Discovery underpins transformative KZN wellspring initiative


On 7 April 2019 the World Health Organisation commemorates World Health Day. This year’s theme is Quality Access to Healthcare for All. The Discovery Fund supports several exceptional initiatives that provide healthcare to the most under-resourced communities.

By financially underpinning a transformative health initiative begun by one concerned doctor in a poverty stricken deep rural KwaZulu-Natal district 19 years ago, the Discovery Fund today stands to partner with his foundation to uplift similar communities nationally.

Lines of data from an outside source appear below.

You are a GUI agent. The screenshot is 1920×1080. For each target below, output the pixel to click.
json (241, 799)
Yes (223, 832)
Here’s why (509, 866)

The unique, replicable training and mentoring project, begun by Dr Andrew Ross during his tenure as a medical officer at the remote Mosvold Hospital in the Ingwavuma district, sources talented local matriculants to study health sciences and return as graduates to serve their home communities. Called the Umthombo (The Source) Youth Development Foundation, the project has produced 336 alumni in the past 19 years. A calculation of their lifetime post-graduate earnings shows that they will infuse more than R4 billion into their local communities, transforming lives that previously depended on migrant labour, subsistence farming or menial work. The lifetime tax these graduates will pay alone stands to boost the national fiscus by nearly R2 billion, meaning they punch way above their weight in national contributions. That’s an attractive return on a R186 million investment in university fees.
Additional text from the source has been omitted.